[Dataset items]
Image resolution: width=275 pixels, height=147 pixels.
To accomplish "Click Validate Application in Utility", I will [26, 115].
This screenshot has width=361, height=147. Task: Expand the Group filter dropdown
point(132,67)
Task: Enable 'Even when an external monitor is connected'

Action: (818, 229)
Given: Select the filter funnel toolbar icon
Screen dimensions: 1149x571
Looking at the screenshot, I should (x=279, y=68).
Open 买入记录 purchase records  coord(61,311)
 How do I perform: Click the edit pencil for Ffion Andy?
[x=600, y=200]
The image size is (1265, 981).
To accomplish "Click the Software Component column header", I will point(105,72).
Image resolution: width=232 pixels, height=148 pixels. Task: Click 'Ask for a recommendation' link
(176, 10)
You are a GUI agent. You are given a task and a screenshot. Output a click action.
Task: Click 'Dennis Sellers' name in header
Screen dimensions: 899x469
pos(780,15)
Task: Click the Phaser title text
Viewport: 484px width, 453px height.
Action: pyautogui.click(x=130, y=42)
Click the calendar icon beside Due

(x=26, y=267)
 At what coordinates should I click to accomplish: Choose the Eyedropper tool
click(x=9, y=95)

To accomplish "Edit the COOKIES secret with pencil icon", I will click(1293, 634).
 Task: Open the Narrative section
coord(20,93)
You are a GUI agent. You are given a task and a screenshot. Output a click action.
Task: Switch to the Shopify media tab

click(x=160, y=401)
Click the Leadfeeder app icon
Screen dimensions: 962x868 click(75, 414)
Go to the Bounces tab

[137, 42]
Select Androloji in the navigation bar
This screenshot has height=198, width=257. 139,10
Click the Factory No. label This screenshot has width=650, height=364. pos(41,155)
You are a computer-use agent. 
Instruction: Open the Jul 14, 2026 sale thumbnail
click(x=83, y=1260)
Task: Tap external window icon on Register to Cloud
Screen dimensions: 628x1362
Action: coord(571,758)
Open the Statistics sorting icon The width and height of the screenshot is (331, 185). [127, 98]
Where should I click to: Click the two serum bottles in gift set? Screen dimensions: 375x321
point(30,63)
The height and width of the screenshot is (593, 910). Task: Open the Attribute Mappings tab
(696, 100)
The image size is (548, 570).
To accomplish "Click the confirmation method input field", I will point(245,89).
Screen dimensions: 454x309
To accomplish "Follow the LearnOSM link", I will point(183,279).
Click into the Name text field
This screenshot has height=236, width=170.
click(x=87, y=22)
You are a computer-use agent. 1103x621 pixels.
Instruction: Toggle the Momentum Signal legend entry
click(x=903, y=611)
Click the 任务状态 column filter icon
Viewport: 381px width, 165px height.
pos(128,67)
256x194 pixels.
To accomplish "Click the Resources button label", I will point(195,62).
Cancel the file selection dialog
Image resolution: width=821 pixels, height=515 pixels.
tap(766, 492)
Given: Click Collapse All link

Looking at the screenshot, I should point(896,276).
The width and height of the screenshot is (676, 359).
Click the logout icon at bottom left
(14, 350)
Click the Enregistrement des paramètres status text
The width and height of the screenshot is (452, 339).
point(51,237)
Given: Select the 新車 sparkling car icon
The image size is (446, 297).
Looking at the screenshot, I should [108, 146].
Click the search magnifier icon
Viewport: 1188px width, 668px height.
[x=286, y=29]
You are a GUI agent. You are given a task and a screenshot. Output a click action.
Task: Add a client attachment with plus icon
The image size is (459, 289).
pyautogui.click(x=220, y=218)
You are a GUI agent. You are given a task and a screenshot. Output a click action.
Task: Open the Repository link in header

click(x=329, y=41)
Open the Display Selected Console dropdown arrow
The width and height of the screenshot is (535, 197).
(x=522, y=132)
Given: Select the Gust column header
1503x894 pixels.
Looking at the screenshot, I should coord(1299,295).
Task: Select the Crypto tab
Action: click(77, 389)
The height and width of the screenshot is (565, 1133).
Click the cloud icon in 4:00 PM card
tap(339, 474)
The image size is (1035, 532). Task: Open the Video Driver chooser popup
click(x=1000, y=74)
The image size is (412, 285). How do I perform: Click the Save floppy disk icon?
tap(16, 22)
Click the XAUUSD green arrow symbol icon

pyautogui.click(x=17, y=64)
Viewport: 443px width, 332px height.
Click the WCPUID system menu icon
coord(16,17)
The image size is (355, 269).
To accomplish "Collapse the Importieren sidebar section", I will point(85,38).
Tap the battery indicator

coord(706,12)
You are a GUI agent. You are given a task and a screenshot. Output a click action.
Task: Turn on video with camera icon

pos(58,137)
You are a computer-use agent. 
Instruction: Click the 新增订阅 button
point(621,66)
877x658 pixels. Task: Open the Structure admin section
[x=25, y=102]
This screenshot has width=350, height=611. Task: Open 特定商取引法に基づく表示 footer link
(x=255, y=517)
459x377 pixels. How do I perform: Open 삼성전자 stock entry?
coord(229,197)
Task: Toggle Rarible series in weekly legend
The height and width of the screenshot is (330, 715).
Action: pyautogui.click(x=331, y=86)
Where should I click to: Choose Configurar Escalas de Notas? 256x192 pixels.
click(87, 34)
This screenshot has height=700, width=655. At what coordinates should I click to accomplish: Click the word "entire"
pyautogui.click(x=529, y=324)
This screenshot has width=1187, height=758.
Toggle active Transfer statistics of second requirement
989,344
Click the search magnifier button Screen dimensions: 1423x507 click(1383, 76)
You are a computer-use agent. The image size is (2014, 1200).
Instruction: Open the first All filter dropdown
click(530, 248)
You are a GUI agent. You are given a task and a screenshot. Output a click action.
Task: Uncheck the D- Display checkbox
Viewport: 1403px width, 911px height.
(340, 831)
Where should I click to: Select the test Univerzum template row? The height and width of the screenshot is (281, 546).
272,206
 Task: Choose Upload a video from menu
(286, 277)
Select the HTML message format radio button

### What you are asked to do
Copy the entire listing above verbatim, keeping every line as it is.

### Result for this exercise
Image resolution: width=275 pixels, height=147 pixels.
To accomplish "Click Validate Application in Utility", I will [26, 115].
This screenshot has width=361, height=147. Task: Expand the Group filter dropdown
point(132,67)
Task: Enable 'Even when an external monitor is connected'

Action: (818, 229)
Given: Select the filter funnel toolbar icon
Screen dimensions: 1149x571
Looking at the screenshot, I should (x=279, y=68).
Open 买入记录 purchase records  coord(61,311)
 How do I perform: Click the edit pencil for Ffion Andy?
[x=600, y=200]
The image size is (1265, 981).
To accomplish "Click the Software Component column header", I will point(105,72).
Image resolution: width=232 pixels, height=148 pixels. Task: Click 'Ask for a recommendation' link
(176, 10)
You are a GUI agent. You are given a task and a screenshot. Output a click action.
Task: Click 'Dennis Sellers' name in header
Screen dimensions: 899x469
pos(780,15)
Task: Click the Phaser title text
Viewport: 484px width, 453px height.
Action: pyautogui.click(x=130, y=42)
Click the calendar icon beside Due

(x=26, y=267)
 At what coordinates should I click to accomplish: Choose the Eyedropper tool
click(x=9, y=95)

To accomplish "Edit the COOKIES secret with pencil icon", I will click(1293, 634).
 Task: Open the Narrative section
coord(20,93)
You are a GUI agent. You are given a task and a screenshot. Output a click action.
Task: Switch to the Shopify media tab

click(x=160, y=401)
Click the Leadfeeder app icon
Screen dimensions: 962x868 click(75, 414)
Go to the Bounces tab

[137, 42]
Select Androloji in the navigation bar
This screenshot has height=198, width=257. 139,10
Click the Factory No. label This screenshot has width=650, height=364. pos(41,155)
You are a computer-use agent. 
Instruction: Open the Jul 14, 2026 sale thumbnail
click(x=83, y=1260)
Task: Tap external window icon on Register to Cloud
Screen dimensions: 628x1362
Action: coord(571,758)
Open the Statistics sorting icon The width and height of the screenshot is (331, 185). [127, 98]
Where should I click to: Click the two serum bottles in gift set? Screen dimensions: 375x321
point(30,63)
The height and width of the screenshot is (593, 910). Task: Open the Attribute Mappings tab
(696, 100)
The image size is (548, 570).
To accomplish "Click the confirmation method input field", I will point(245,89).
Screen dimensions: 454x309
To accomplish "Follow the LearnOSM link", I will point(183,279).
Click into the Name text field
This screenshot has height=236, width=170.
click(x=87, y=22)
You are a computer-use agent. 1103x621 pixels.
Instruction: Toggle the Momentum Signal legend entry
click(x=903, y=611)
Click the 任务状态 column filter icon
Viewport: 381px width, 165px height.
pos(128,67)
256x194 pixels.
To accomplish "Click the Resources button label", I will point(195,62).
Cancel the file selection dialog
Image resolution: width=821 pixels, height=515 pixels.
tap(766, 492)
Given: Click Collapse All link

Looking at the screenshot, I should point(896,276).
The width and height of the screenshot is (676, 359).
Click the logout icon at bottom left
(14, 350)
Click the Enregistrement des paramètres status text
The width and height of the screenshot is (452, 339).
point(51,237)
Given: Select the 新車 sparkling car icon
The image size is (446, 297).
Looking at the screenshot, I should [108, 146].
Click the search magnifier icon
Viewport: 1188px width, 668px height.
[x=286, y=29]
You are a GUI agent. You are given a task and a screenshot. Output a click action.
Task: Add a client attachment with plus icon
The image size is (459, 289).
pyautogui.click(x=220, y=218)
You are a GUI agent. You are given a task and a screenshot. Output a click action.
Task: Open the Repository link in header

click(x=329, y=41)
Open the Display Selected Console dropdown arrow
The width and height of the screenshot is (535, 197).
(x=522, y=132)
Given: Select the Gust column header
1503x894 pixels.
Looking at the screenshot, I should coord(1299,295).
Task: Select the Crypto tab
Action: click(77, 389)
The height and width of the screenshot is (565, 1133).
Click the cloud icon in 4:00 PM card
tap(339, 474)
The image size is (1035, 532). Task: Open the Video Driver chooser popup
click(x=1000, y=74)
The image size is (412, 285). How do I perform: Click the Save floppy disk icon?
tap(16, 22)
Click the XAUUSD green arrow symbol icon

pyautogui.click(x=17, y=64)
Viewport: 443px width, 332px height.
Click the WCPUID system menu icon
coord(16,17)
The image size is (355, 269).
To accomplish "Collapse the Importieren sidebar section", I will point(85,38).
Tap the battery indicator

coord(706,12)
You are a GUI agent. You are given a task and a screenshot. Output a click action.
Task: Turn on video with camera icon

pos(58,137)
You are a computer-use agent. 
Instruction: Click the 新增订阅 button
point(621,66)
877x658 pixels. Task: Open the Structure admin section
[x=25, y=102]
This screenshot has width=350, height=611. Task: Open 特定商取引法に基づく表示 footer link
(x=255, y=517)
459x377 pixels. How do I perform: Open 삼성전자 stock entry?
coord(229,197)
Task: Toggle Rarible series in weekly legend
The height and width of the screenshot is (330, 715).
Action: pyautogui.click(x=331, y=86)
Where should I click to: Choose Configurar Escalas de Notas? 256x192 pixels.
click(87, 34)
This screenshot has height=700, width=655. At what coordinates should I click to accomplish: Click the word "entire"
pyautogui.click(x=529, y=324)
This screenshot has width=1187, height=758.
Toggle active Transfer statistics of second requirement
989,344
Click the search magnifier button Screen dimensions: 1423x507 click(1383, 76)
You are a computer-use agent. The image size is (2014, 1200).
Instruction: Open the first All filter dropdown
click(530, 248)
You are a GUI agent. You are given a task and a screenshot. Output a click action.
Task: Uncheck the D- Display checkbox
Viewport: 1403px width, 911px height.
(340, 831)
Where should I click to: Select the test Univerzum template row? The height and width of the screenshot is (281, 546).
272,206
 Task: Choose Upload a video from menu
(286, 277)
Select the HTML message format radio button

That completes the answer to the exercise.